In deze zaak heeft het Gerechtshof Den Haag op 23 mei 2022 uitspraak gedaan in hoger beroep tegen een vonnis van de politierechter in de rechtbank Den Haag. De verdachte, geboren in 1970, was eerder veroordeeld tot een taakstraf van veertig uren, subsidiair twintig dagen hechtenis, wegens verduistering in dienstbetrekking. De tenlastelegging betrof het opzettelijk zich wederrechtelijk toe-eigenen van voedingswaren, geld en/of spaarpunten die toebehoorden aan Ligthart Transvaal B.V. in de periode van 7 augustus 2017 tot en met 12 oktober 2017.

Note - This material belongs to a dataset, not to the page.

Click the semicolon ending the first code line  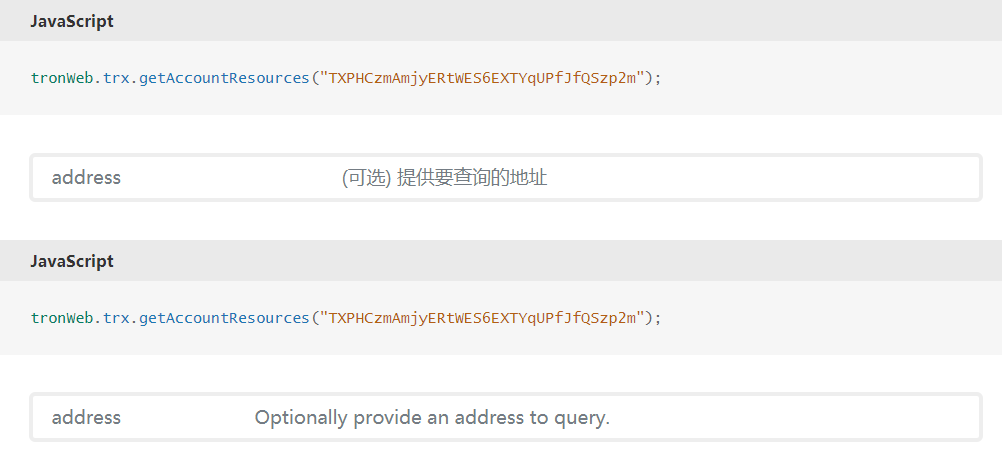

Tijdens de zittingen heeft de verdachte zijn ontkenning van de beschuldigingen herhaald en in hoger beroep gesteld dat hij ten onrechte was veroordeeld. Het hof heeft het bewijs dat door de advocaat-generaal was aangedragen, kritisch beoordeeld. Het hof concludeerde dat het opsporingsonderzoek onvoldoende was om de verdachte te veroordelen. De aangifte van de benadeelde, ingediend door een particulier recherchebureau, bevatte slechts summiere waarnemingen van camerabeelden zonder een feitelijk controleerbaar verband met de administratie van de onderneming.

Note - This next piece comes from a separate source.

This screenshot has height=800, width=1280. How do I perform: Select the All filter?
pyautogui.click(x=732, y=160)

Het hof oordeelde dat de gedragingen van de verdachte, hoewel ongebruikelijk, niet voldoende bewijs boden voor de conclusie dat hij zich goederen wederrechtelijk had toegeëigend. De gebrekkige bewijsvoering leidde ertoe dat het hof het vonnis van de politierechter vernietigde en de verdachte vrijsprak van alle beschuldigingen. Het arrest is uitgesproken in aanwezigheid van de griffier en is niet ondertekend door twee van de rechters, die buiten staat waren om te ondertekenen.